(Collected data entries)
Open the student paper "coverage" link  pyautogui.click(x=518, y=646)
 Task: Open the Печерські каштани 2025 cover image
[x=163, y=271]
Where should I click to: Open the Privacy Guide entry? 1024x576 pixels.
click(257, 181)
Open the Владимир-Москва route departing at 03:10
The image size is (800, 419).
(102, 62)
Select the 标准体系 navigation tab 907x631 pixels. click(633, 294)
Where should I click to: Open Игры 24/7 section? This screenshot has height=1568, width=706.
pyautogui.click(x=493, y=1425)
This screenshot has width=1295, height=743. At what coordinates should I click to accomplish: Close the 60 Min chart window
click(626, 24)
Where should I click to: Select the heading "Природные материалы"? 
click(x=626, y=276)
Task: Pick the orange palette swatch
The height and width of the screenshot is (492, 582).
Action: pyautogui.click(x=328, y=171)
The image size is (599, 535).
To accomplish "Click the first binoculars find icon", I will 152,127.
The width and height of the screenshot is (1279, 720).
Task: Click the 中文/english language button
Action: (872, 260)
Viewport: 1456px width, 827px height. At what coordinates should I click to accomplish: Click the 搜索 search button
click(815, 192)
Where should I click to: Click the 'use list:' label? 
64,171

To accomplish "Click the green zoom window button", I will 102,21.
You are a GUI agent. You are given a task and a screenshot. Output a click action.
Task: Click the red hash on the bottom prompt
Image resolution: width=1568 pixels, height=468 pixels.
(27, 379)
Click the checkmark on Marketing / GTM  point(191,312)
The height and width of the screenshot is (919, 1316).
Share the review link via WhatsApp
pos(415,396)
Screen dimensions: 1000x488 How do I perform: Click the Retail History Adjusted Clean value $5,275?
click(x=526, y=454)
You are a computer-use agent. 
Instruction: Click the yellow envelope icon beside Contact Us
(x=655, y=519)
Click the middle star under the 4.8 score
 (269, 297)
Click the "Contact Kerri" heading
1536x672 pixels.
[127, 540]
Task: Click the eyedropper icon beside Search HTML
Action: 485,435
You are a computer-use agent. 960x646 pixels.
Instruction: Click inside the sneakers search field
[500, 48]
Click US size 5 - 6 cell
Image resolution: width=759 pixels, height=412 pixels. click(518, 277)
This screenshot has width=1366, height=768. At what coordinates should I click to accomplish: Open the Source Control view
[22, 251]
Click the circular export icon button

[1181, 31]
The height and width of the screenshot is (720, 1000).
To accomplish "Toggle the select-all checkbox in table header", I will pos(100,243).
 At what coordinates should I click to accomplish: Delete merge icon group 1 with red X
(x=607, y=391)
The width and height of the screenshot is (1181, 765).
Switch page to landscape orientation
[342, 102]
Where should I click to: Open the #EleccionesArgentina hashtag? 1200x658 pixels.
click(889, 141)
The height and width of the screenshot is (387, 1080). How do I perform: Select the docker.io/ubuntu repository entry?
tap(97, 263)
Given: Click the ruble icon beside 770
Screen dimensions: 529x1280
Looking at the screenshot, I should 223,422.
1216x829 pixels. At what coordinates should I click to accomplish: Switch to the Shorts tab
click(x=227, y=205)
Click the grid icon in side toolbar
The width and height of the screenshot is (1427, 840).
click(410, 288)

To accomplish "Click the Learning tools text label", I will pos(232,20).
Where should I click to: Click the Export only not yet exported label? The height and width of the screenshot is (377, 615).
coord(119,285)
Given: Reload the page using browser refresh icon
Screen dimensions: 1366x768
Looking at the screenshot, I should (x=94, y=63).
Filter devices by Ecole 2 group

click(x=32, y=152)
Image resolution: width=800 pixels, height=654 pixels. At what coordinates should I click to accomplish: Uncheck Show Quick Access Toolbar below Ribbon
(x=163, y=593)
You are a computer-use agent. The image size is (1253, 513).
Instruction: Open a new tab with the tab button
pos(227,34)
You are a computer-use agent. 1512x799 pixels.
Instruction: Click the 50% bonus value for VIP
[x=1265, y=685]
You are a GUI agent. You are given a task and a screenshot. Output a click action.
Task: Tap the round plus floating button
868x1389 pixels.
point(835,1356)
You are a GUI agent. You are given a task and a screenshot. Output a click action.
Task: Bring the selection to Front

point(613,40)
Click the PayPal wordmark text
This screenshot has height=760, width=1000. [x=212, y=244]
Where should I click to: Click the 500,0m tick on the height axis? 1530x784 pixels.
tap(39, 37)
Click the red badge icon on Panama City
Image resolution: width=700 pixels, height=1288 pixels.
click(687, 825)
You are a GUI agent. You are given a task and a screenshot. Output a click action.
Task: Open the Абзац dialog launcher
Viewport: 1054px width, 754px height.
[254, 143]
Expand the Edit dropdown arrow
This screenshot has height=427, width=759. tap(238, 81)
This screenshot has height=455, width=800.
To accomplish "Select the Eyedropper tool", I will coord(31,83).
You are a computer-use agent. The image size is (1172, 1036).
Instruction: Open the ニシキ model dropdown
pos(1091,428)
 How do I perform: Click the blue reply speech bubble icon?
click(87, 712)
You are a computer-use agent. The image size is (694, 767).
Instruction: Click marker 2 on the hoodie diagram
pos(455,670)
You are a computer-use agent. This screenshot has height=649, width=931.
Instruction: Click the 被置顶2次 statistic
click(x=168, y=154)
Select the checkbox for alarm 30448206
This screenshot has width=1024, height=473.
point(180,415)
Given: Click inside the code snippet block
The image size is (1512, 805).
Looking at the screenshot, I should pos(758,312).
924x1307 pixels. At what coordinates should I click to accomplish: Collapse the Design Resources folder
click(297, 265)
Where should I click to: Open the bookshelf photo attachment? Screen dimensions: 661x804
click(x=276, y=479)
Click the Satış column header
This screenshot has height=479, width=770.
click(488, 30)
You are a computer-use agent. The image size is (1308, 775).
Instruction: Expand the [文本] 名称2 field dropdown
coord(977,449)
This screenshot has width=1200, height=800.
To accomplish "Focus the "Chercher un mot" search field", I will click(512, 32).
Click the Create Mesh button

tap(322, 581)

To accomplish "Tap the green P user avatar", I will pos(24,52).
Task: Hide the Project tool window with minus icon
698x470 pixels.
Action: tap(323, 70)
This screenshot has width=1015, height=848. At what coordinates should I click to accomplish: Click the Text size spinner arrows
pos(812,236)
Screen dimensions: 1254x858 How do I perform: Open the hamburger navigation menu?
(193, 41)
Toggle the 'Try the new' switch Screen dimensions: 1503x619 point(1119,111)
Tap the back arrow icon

→ **Task directions**:
Output the records verbatim, from the first line to the last.

→ **Your response**:
Open the student paper "coverage" link  pyautogui.click(x=518, y=646)
 Task: Open the Печерські каштани 2025 cover image
[x=163, y=271]
Where should I click to: Open the Privacy Guide entry? 1024x576 pixels.
click(257, 181)
Open the Владимир-Москва route departing at 03:10
The image size is (800, 419).
(102, 62)
Select the 标准体系 navigation tab 907x631 pixels. click(633, 294)
Where should I click to: Open Игры 24/7 section? This screenshot has height=1568, width=706.
pyautogui.click(x=493, y=1425)
This screenshot has width=1295, height=743. At what coordinates should I click to accomplish: Close the 60 Min chart window
click(626, 24)
Where should I click to: Select the heading "Природные материалы"? 
click(x=626, y=276)
Task: Pick the orange palette swatch
The height and width of the screenshot is (492, 582).
Action: pyautogui.click(x=328, y=171)
The image size is (599, 535).
To accomplish "Click the first binoculars find icon", I will 152,127.
The width and height of the screenshot is (1279, 720).
Task: Click the 中文/english language button
Action: (872, 260)
Viewport: 1456px width, 827px height. At what coordinates should I click to accomplish: Click the 搜索 search button
click(815, 192)
Where should I click to: Click the 'use list:' label? 
64,171

To accomplish "Click the green zoom window button", I will 102,21.
You are a GUI agent. You are given a task and a screenshot. Output a click action.
Task: Click the red hash on the bottom prompt
Image resolution: width=1568 pixels, height=468 pixels.
(27, 379)
Click the checkmark on Marketing / GTM  point(191,312)
The height and width of the screenshot is (919, 1316).
Share the review link via WhatsApp
pos(415,396)
Screen dimensions: 1000x488 How do I perform: Click the Retail History Adjusted Clean value $5,275?
click(x=526, y=454)
You are a computer-use agent. 
Instruction: Click the yellow envelope icon beside Contact Us
(x=655, y=519)
Click the middle star under the 4.8 score
 (269, 297)
Click the "Contact Kerri" heading
1536x672 pixels.
[127, 540]
Task: Click the eyedropper icon beside Search HTML
Action: 485,435
You are a computer-use agent. 960x646 pixels.
Instruction: Click inside the sneakers search field
[500, 48]
Click US size 5 - 6 cell
Image resolution: width=759 pixels, height=412 pixels. click(518, 277)
This screenshot has width=1366, height=768. At what coordinates should I click to accomplish: Open the Source Control view
[22, 251]
Click the circular export icon button

[1181, 31]
The height and width of the screenshot is (720, 1000).
To accomplish "Toggle the select-all checkbox in table header", I will pos(100,243).
 At what coordinates should I click to accomplish: Delete merge icon group 1 with red X
(x=607, y=391)
The width and height of the screenshot is (1181, 765).
Switch page to landscape orientation
[342, 102]
Where should I click to: Open the #EleccionesArgentina hashtag? 1200x658 pixels.
click(889, 141)
The height and width of the screenshot is (387, 1080). How do I perform: Select the docker.io/ubuntu repository entry?
tap(97, 263)
Given: Click the ruble icon beside 770
Screen dimensions: 529x1280
Looking at the screenshot, I should 223,422.
1216x829 pixels. At what coordinates should I click to accomplish: Switch to the Shorts tab
click(x=227, y=205)
Click the grid icon in side toolbar
The width and height of the screenshot is (1427, 840).
click(410, 288)

To accomplish "Click the Learning tools text label", I will pos(232,20).
Where should I click to: Click the Export only not yet exported label? The height and width of the screenshot is (377, 615).
coord(119,285)
Given: Reload the page using browser refresh icon
Screen dimensions: 1366x768
Looking at the screenshot, I should (x=94, y=63).
Filter devices by Ecole 2 group

click(x=32, y=152)
Image resolution: width=800 pixels, height=654 pixels. At what coordinates should I click to accomplish: Uncheck Show Quick Access Toolbar below Ribbon
(x=163, y=593)
You are a computer-use agent. The image size is (1253, 513).
Instruction: Open a new tab with the tab button
pos(227,34)
You are a computer-use agent. 1512x799 pixels.
Instruction: Click the 50% bonus value for VIP
[x=1265, y=685]
You are a GUI agent. You are given a task and a screenshot. Output a click action.
Task: Tap the round plus floating button
868x1389 pixels.
point(835,1356)
You are a GUI agent. You are given a task and a screenshot. Output a click action.
Task: Bring the selection to Front

point(613,40)
Click the PayPal wordmark text
This screenshot has height=760, width=1000. [x=212, y=244]
Where should I click to: Click the 500,0m tick on the height axis? 1530x784 pixels.
tap(39, 37)
Click the red badge icon on Panama City
Image resolution: width=700 pixels, height=1288 pixels.
click(687, 825)
You are a GUI agent. You are given a task and a screenshot. Output a click action.
Task: Open the Абзац dialog launcher
Viewport: 1054px width, 754px height.
[254, 143]
Expand the Edit dropdown arrow
This screenshot has height=427, width=759. tap(238, 81)
This screenshot has height=455, width=800.
To accomplish "Select the Eyedropper tool", I will coord(31,83).
You are a computer-use agent. The image size is (1172, 1036).
Instruction: Open the ニシキ model dropdown
pos(1091,428)
 How do I perform: Click the blue reply speech bubble icon?
click(87, 712)
You are a computer-use agent. The image size is (694, 767).
Instruction: Click marker 2 on the hoodie diagram
pos(455,670)
You are a computer-use agent. This screenshot has height=649, width=931.
Instruction: Click the 被置顶2次 statistic
click(x=168, y=154)
Select the checkbox for alarm 30448206
This screenshot has width=1024, height=473.
point(180,415)
Given: Click inside the code snippet block
The image size is (1512, 805).
Looking at the screenshot, I should pos(758,312).
924x1307 pixels. At what coordinates should I click to accomplish: Collapse the Design Resources folder
click(297, 265)
Where should I click to: Open the bookshelf photo attachment? Screen dimensions: 661x804
click(x=276, y=479)
Click the Satış column header
This screenshot has height=479, width=770.
click(488, 30)
You are a computer-use agent. The image size is (1308, 775).
Instruction: Expand the [文本] 名称2 field dropdown
coord(977,449)
This screenshot has width=1200, height=800.
To accomplish "Focus the "Chercher un mot" search field", I will click(512, 32).
Click the Create Mesh button

tap(322, 581)

To accomplish "Tap the green P user avatar", I will pos(24,52).
Task: Hide the Project tool window with minus icon
698x470 pixels.
Action: tap(323, 70)
This screenshot has width=1015, height=848. At what coordinates should I click to accomplish: Click the Text size spinner arrows
pos(812,236)
Screen dimensions: 1254x858 How do I perform: Open the hamburger navigation menu?
(193, 41)
Toggle the 'Try the new' switch Screen dimensions: 1503x619 point(1119,111)
Tap the back arrow icon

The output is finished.